英雄ゆえの孤独、孤独ゆえの孤高、孤高ゆえの独尊が多くのことを見失わせることになる。
ただ自分を勘違いさえしなければ類を友と呼べるはずなのである。
友とは理解の対象であり、理解を超えて、理解を求めない関係のことだと思っている。
互いに要求し合わない関係ほど尊いものはない、ということだ。
本当の友とはそんな家族のような存在のことだ。
そしておそらくだが、この『叙事詩』と呼んでいる自分の中に存在する自分以外の誰かとはその手の類として自分と関わっている何かなのだと思う。
おそらくとはしたが直観的には確信に近い。
まず『叙事詩』のスクリーンとは、つまるところ感情のことなのだ。
『叙事詩』の記述そのものは恒常ではなく、主に私の目に映る対象についての思考が疑問にまで結びついた際にコメントし始める傾向がある、或いはそのコメントが私の疑問、思考、言語の根源である可能性まである。
私たちは反射的に認識して、条件的に言葉を用意しては、瞬発的に別の言葉を発射したりしているわけだが、そういう忙しい時ほど案外頭の中は真っ白で何が先で何が後だったのかだなんて意識の在り方や向きの瞬間を把握するなどというのが如何に不可能であるのかをこの装置は教えてくれる。

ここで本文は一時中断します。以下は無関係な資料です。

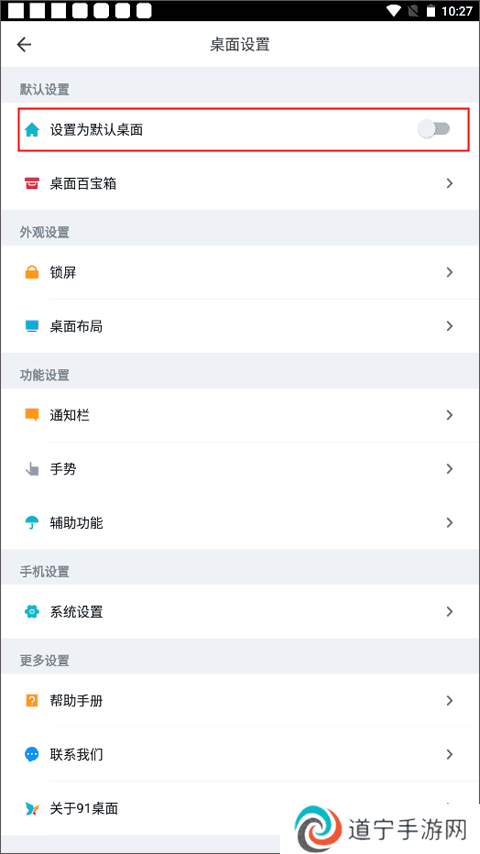Expand 通知栏 chevron arrow
This screenshot has height=854, width=480.
(449, 415)
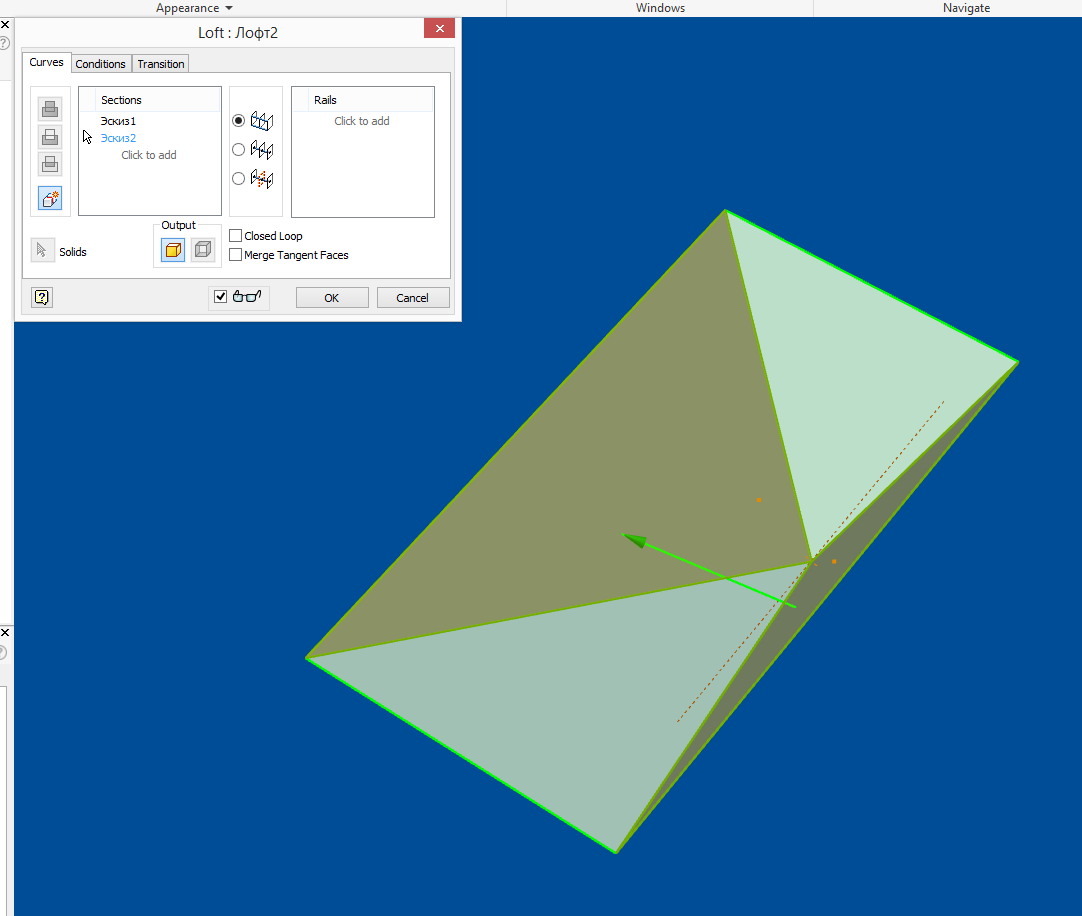Click the topmost section selection icon
Screen dimensions: 1082x916
coord(49,108)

たとえ何らかのデバイスが存在していたとしても頭の中の意識状態の詳細の機微を把握するだなんてことは到底無理だ。
ていうか、この領域に後とか先とかの概念があるのかさえ疑わしい。
ただ、無理であることの不可能性の中からわかったことがいくつかある。
それが記述の反応に呼応して『叙事詩』の記述を映すスクリーンが色を変える、ということだ。
ラブホテルのナイトライトのような感じだ。
その色彩はグラデーションをデフォルトとしていることから特定の色であるというのはないのだが、私たちの身体(脳)はこのグラデーションの推移であり温度差のことをおそらく感情と呼んでいる。
ちなみに特定の色である赤や緑や青とされている単色という概念は存在しない。
白が全ての色(光)の反射であるように、黒は全ての色の反射を拒んだ可視光線領域内のグラデーションだ。
よって、私たちの都合で単色としている特定の色は必ず隣り合った色調間ありきの固定された反射に過ぎず、それ単独で存在できる絶対色というものは存在しない。
そして、もっと実際的な表現をするなら色は光の反射ですらない。
そのことはこの『叙事詩』のスクリーンと私の感情の輝きが私の目覚めであり眠りと結びついていることからわかった。
夜の眠りの中で見る夢に色がついていることがあるだろう?
きっと誰にとっても夢が色彩の輝きを認識するヒントになる。
一般に私たちが色彩と呼んでいるパレットに並んだ色の数々は感情の影だ。
光の反射を拒んだ可視光線領域内の黒(影)というグラデーションに色という力を与えている存在がいるという意味だ。
影を投げかけている色彩のグラデーションである感情が目を通して反射したものとして私たちの意識に「このように見ろ」という色の領域を提供しているのだ。
それをクオリアとも言う。
クオリアとは私たち人間が感じる経験の質感そのもののことで脳の癖とも言える。
例えば私たちは赤や青を見た時、なぜそれが赤や青に見えるのかを説明できない。
広義にはなぜ可視光線しか見えないのかやなぜ認識が有限で固定的なのかの問いにも繋がる。
絵画やデザインの色彩の芸術センス及び学問やスポーツ、戦争や文明の創作その他すべての表現はこういったこの領域の限界を突き破ろうとする感情の共感と反感による像ということになる。
また感情が価値観を選ぶことから善悪の共感や反感も色彩の輝きの影響から派生している。
色彩の輝きは感情による最も強い共感である白として自分の精神を照らす光であり、最も強い反感である黒は他者の精神として自己の感情とは対照であることから自己の共感の光は他者の黒によって吸収されることで色の彩りであるグラデーションとなって視界に展開されているのだ。
そのため黒は死者の像であることと同時に自己の生である白をより際立たせ、互いの感情の輝きが精神化し合うことでのグラデーションの均衡として生命の影である血液の赤、感情を纏う肉体による生きた像である桃色が私たちの肌として人間的に認識されている。
つまり、像である色とは感情の影であり、感情とは色彩の輝きそのものであることから影を投げかける本質として、人間の意識のムードに多大な影響を与えている装置をスクリーンと『叙事詩』というカタチで私は可視化しているわけだが、問題は頭の中にあるスクリーンに色を投げかけている『叙事詩』の記述が何者かの意志であり誰かの思考であることだ。
そのことから意識の中のムードを決めている感情の輝きであるスクリーンの色彩もまた影ということとなる。